Apostolos Tsagkarakis

Personal information
- Full name: Apostolos Tsagkarakis
- National team: Greece
- Born: 19 February 1982 (age 44) Athens, Greece
- Height: 1.93 m (6 ft 4 in)
- Weight: 97 kg (214 lb)

Sport
- Sport: Swimming
- Strokes: Freestyle, butterfly
- College team: University of Alabama (U.S.)
- Coach: Don Gambril (U.S.)

Medal record
Men's swimming
Representing Greece
Mediterranean Games
| Bronze medal – third place | 2005 Almería | 4×100 m freestyle |
| Bronze medal – third place | 2009 Pescara | 4×100 m freestyle |

= Apostolos Tsagkarakis =

Greek swimmer (born 1982)

Apostolos Tsagkarakis (Απόστολος Τσαγκαράκης; born February 19, 1982) is a Greek former swimmer, who specialized in sprint freestyle events. Regarding as one of Greece's most popular swimmers in a global standard, Tsagkarakis is a 13-time swimming champion, 12-time All-American honoree, and a 20-time national record holder in both freestyle and butterfly (50 and 100 m). He is also one of two Greek swimmers, alongside Spyridon Bitsakis, who trained for the Alabama Crimson Tide, under head coach Don Gambril, at the University of Alabama in Tuscaloosa.

==Career==

===Collegiate career===
Tsagkarakis attended the University of Alabama in Tuscaloosa, Alabama, on an athletic scholarship, and played for the Alabama Crimson Tide swimming and diving team under head coach Don Gambril from 2002 to 2007. While swimming for the Crimson Tide, he received a total of twelve All-American honors, and held school records in the 50-, 200-, and 400-m freestyle. In his senior season, Tsagkarakis was chosen by the University to take part in ESPN The Magazine Academic All-America Men's At-Large Teams, following his major breakthrough from the NCAA Swimming Championships. In the spring of 2007, Tsagkarakis graduated from the University with a bachelor's degree in health care management.

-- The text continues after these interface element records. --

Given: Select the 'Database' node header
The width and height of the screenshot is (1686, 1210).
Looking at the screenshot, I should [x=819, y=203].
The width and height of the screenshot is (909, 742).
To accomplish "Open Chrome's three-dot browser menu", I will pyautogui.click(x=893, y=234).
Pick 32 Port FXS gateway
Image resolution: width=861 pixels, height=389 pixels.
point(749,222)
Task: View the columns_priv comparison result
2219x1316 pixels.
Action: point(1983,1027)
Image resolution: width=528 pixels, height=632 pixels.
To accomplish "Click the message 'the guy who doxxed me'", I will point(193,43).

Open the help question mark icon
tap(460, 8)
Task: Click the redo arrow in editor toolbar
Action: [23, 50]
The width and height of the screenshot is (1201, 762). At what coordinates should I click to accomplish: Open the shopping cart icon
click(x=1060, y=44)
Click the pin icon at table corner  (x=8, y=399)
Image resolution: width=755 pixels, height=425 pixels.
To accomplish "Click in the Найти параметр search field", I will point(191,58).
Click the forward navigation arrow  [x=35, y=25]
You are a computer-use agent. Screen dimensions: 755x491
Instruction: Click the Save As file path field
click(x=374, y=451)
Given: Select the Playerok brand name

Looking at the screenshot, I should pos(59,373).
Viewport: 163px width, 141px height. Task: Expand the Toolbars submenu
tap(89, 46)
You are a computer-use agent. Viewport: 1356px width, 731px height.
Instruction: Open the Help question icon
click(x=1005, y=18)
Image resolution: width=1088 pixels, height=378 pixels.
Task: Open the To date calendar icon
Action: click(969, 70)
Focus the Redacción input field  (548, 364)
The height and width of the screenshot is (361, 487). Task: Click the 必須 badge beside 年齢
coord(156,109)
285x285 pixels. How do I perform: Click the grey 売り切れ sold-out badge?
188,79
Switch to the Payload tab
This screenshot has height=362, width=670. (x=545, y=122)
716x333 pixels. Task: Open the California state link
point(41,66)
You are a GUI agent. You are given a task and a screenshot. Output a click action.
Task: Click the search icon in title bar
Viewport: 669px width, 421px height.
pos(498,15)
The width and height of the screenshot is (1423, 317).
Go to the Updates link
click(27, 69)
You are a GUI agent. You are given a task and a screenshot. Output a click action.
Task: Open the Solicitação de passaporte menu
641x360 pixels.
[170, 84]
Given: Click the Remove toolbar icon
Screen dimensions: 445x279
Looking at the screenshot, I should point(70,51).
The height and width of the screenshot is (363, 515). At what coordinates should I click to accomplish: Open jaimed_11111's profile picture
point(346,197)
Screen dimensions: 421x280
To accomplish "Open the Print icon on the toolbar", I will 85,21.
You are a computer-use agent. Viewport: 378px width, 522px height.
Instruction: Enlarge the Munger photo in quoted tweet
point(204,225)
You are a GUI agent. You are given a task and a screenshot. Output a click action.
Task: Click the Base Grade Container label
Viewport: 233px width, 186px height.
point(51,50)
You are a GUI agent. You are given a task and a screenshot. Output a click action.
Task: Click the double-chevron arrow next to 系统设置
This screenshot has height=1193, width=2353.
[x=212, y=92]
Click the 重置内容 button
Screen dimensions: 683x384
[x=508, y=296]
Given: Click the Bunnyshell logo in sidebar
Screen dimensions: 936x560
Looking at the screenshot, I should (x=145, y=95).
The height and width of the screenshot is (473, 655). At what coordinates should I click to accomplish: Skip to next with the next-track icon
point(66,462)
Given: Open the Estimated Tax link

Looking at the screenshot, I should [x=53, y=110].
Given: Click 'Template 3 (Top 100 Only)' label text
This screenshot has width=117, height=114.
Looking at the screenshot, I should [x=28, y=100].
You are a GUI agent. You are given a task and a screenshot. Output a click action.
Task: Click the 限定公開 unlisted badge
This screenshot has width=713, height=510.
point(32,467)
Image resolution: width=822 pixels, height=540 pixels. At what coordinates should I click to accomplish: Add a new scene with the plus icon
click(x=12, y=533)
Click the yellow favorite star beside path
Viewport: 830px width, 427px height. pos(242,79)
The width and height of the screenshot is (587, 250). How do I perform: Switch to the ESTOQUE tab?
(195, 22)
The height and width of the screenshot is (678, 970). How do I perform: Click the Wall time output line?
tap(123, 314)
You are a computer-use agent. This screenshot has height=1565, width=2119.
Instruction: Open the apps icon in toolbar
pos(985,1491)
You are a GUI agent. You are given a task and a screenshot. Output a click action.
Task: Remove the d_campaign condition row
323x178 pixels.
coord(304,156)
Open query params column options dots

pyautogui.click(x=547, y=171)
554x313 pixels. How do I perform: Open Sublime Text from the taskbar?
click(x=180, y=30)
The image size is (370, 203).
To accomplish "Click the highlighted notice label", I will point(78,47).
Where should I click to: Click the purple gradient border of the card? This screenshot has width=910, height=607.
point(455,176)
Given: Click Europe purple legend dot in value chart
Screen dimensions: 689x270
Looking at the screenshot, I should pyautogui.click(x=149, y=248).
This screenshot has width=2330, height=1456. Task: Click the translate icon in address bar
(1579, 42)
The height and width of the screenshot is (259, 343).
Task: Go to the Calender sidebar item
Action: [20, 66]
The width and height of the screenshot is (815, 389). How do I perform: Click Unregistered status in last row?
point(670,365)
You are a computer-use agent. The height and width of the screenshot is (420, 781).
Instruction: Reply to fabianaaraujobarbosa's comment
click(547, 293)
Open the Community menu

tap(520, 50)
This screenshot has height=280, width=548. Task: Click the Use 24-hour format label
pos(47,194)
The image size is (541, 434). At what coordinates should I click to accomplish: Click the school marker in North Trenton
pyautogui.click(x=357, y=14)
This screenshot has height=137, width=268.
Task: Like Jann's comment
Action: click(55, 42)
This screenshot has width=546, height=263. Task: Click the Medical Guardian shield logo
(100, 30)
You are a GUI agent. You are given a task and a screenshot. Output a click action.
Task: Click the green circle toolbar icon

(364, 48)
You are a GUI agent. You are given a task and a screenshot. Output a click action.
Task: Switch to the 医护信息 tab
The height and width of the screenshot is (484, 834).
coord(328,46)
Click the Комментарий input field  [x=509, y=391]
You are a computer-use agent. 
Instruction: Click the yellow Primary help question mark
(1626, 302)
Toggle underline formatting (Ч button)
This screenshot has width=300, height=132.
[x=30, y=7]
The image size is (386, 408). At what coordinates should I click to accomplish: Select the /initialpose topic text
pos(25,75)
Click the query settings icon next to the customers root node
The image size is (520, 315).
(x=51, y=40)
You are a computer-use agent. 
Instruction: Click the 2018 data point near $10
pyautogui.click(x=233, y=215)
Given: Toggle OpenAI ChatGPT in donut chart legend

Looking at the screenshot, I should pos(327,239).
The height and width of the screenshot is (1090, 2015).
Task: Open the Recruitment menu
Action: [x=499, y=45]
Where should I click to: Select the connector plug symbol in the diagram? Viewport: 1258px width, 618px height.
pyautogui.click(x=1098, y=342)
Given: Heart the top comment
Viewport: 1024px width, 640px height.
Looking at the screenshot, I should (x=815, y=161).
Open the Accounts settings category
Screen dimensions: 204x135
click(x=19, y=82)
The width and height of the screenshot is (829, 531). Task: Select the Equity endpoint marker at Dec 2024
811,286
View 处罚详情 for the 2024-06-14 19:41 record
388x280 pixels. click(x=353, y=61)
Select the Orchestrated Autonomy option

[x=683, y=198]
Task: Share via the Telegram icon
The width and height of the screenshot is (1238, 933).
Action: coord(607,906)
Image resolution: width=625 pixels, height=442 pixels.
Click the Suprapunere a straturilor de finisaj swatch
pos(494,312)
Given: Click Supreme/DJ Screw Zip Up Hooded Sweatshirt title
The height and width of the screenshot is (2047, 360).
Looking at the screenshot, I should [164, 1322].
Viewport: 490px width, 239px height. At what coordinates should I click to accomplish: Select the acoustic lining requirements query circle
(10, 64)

===International career===
Tsagkarakis made his international debut at the 2002 European Short Course Swimming Championships in Riesa, Germany, where he finished outside the medals with a fourth-place effort in the 50 m butterfly (23.75).

At the 2003 FINA World Championships in Barcelona, Spain, Tsagkarakis failed to reach the top 16 in any of his individual events, finishing forty-sixth in the 50 m freestyle (23.42), and forty-ninth in the 100 m freestyle (51.73).

When his nation Greece hosted the 2004 Summer Olympics in Athens, Tsagkarakis competed only in the 50 m freestyle. He achieved a FINA B-standard of 22.90 from an Olympic test event at the Athens Olympic Aquatic Centre. Despite being delighted by the home crowd, Tsagkarakis came up short in second place and twenty-fourth overall by just 0.13 of a second behind Lithuania's Rolandas Gimbutis in 24.72.

At the 2005 Mediterranean Games in Almería, Spain, Tsagkarakis helped out his Greek team (Apostolos Antonopoulos, Aristeidis Grigoriadis, and Andreas Zisimos) earned a bronze medal in the freestyle relay, posting a final time of 3:22.95.

Tsagkarakis qualified for the second time in the 50 m freestyle, as a 26-year-old, at the 2008 Summer Olympics in Beijing. He posted a FINA B-standard entry time of 22.39 from the Akropolis Grand Prix in Athens. He challenged seven other swimmers in heat ten, including four-time Olympian José Meolans of Argentina and 19-year-old Yoris Grandjean of Belgium. He raced again to second place by 0.18 of a second behind Slovenia's Jernej Godec in 22.39, matching his entry time in the process. Tsagkarakis failed to advance into the semifinals, as he placed twenty-sixth overall in the preliminaries.

==Life after swimming==
Apart from his sporting career, Tsagkarakis worked for numerous institutions between Greece and the United States, where he became a full-time intern for clinical operations at the University of Alabama Medical Center. He also volunteered for medical mission activities, including the Hurricane Katrina Relief program, and Cystic Fibrosis Fund Raiser, a project which aimed to help and treat patients who had been afflicted with cystic fibrosis. In the late 2000s Tsagkarakis established and organized Masters Dream Camp in Athens, together with his friend Andrea di Nino, who coached and trained an elite group of butterfly swimmers including Olympic silver medalists Milorad Čavić and Yevgeny Korotyshkin.